Here, Plaintiff’s Third Amended Complaint does not allege that Plaintiff exhausted his
RLUIPA claim. Indeed, Plaintiff makes no argument and presents no evidence to the contrary.
Because Plaintiff has not exhausted this claim as required under the PLRA, it is futile and weighs
against allowing Plaintiff to supplement his complaint.
b. Section 1983
In an action brought under 42 U.S.C. § 1983, as here, “[l]iability . . . arises only upon a
showing of personal participation by the defendant. . . . A supervisor is only liable for
constitutional violations of his subordinates if the supervisor participated in or directed the
violations, or knew of the violations and failed to act to prevent them.
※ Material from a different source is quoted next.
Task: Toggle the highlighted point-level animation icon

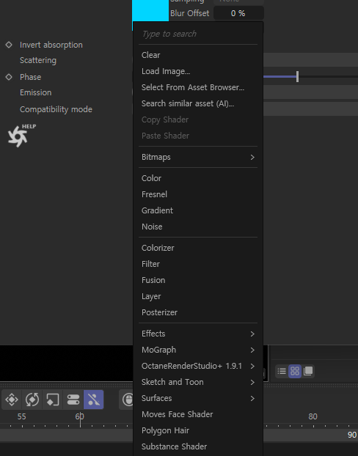Action: (x=93, y=400)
There is no respondeat
superior liability under section 1983.” Taylor v. List, 880 F.2d 1040, 1045 (9th Cir. 1989)
(citations omitted). Here, Plaintiff presents no evidence showing personal participation by any
of the Defendants with regard to his retaliation claims. Accordingly, Plaintiff’s retaliation claims
in his Third Amended Complaint are futile.
9 - OPINION & ORDER
In sum, Plaintiff fails to establish that he should be granted leave to supplement his
Second Amended Complaint under Rule 15(d). Plaintiff’s motion to supplement his complaint is
therefore denied.
III. Motion for Stay of Discovery
Defendants move for a stay of discovery pursuant to Rule 26(b)(1) pending my resolution
as to whether they are entitled to qualified immunity. Defendants assert that their motion for
stay of discovery should be granted because the issue of qualified immunity is “purely legal and
based on undisputed facts”. Mot. for Stay of Discovery, p. 2. Defendants’ motion is denied.
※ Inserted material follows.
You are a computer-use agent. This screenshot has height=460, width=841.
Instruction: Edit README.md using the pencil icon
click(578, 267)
Rule 26(b)(1) provides that
[u]nless otherwise limited by court order, the scope of discovery is as follows:
Parties may obtain discovery regarding any nonprivileged matter that is relevant
to any party’s claim or defense–including the existence, description, nature,
custody, condition, and location of any documents or other tangible things and the
identity and location of persons who know of any discoverable matter. For good
cause, the court may order discovery of any matter relevant to the subject matter
involved in the action. Relevant information need not be admissible at the trial if
the discovery appears reasonably calculated to lead to the discovery of admissible
evidence. All discovery is subject to the limitations imposed by Rule 26(b)(2)(C).
Rule 26(b)(2)(C) provides that
[o]n motion . . . , the court must limit the frequency or extent of discovery
otherwise allowed by these rules or by local rule if it determines that:
(i) the discovery sought is unreasonably cumulative or duplicative, or can be
obtained from some other source that is more convenient, less burdensome, or less
expensive;
(ii) the party seeking discovery has had ample opportunity to obtain the
information by discovery in the action; or
(iii) the burden or expense of the proposed discovery outweighs its likely benefit,
considering the needs of the case, the amount in controversy, the parties’
resources, the importance of the issues at stake in the action, and the importance
of the discovery in resolving the issues.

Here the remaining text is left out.